Depois de dizer isso, minha mãe me deixou a sós. Não fiquei mais do que alguns segundos ali e então saí correndo, com apenas uma coisa em mente.

Uma hora depois

Espreitei por entre os ramos das árvores, sabendo que não seria vista por ninguém. Apenas Ares estava ali, sentado em um tronco caído. Eu estava prestes a pular daquele galho e ir falar com ele quando Éris apareceu na clareira. Seu semblante era preocupado e os dois sentaram lado a lado.

Não é nada, pensei, os dois já namoraram, é normal que permaneçam amigos. Mesmo que ela seja uma vadia.

Tentei controlar o ciúme e consegui me conter, pelo menos até ver o parzinho lá embaixo se abraçar. Não precisei ouvir muito mais para concluir que havia algo entre eles.

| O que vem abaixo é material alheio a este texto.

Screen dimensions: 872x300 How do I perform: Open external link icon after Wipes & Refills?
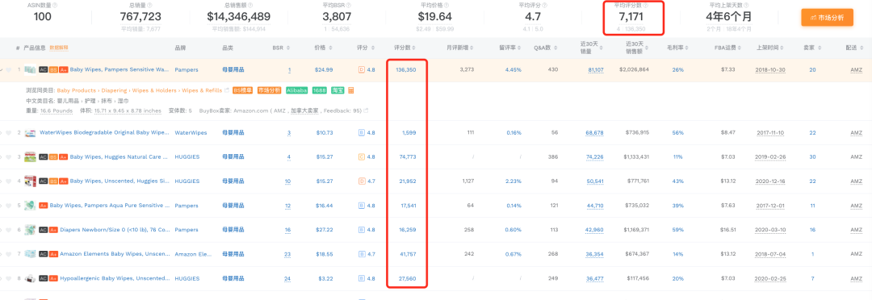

Lágrimas queimaram em meus olhos. Pulei do galho da árvore onde estava sentada e corri para longe dos dois, sem conseguir acreditar na minha ingenuidade.

Querido diário,

 As coisas estão se ajeitando novamente. Falei com papai e ele concordou que eu passe algum tempo longe. Parto pela manhã, de volta para a Estíria. Vai ser melhor do que ficar aqui, quando tudo em que consigo pensar é neles.

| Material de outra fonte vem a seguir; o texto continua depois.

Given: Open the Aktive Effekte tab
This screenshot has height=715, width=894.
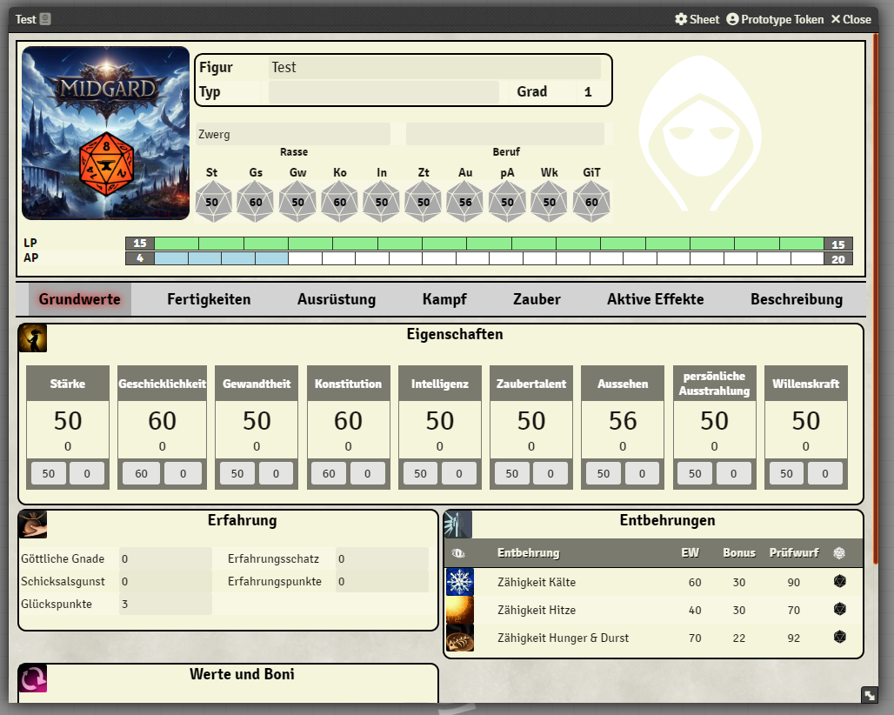Looking at the screenshot, I should click(x=655, y=299).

Jamais vou esquecer o olhar de Éris quando ela disse que eu deveria me afastar. Está na cara que foi tudo uma tramoia dela para me ver fora do caminho. Talvez Ares tenha conhecimento do que ela fez, talvez não, mas o envolvimento entre eles eu pude comprovar com meus próprios olhos.

Não acredito que quase caí nessa. Pior: não acredito que quase perdoei Ares quando ele claramente não merece.

Minha ingenuidade me surpreende. Ser enganada duas vezes pelo mesmo tipo de homem, ainda mais sabendo do cafajeste em que meu irmão se tornou ...

Tola, cega e ingênua como uma criança, foi o papel que fiz. Não sei se fico com mais raiva deles ou de mim mesma por ter me deixado levar.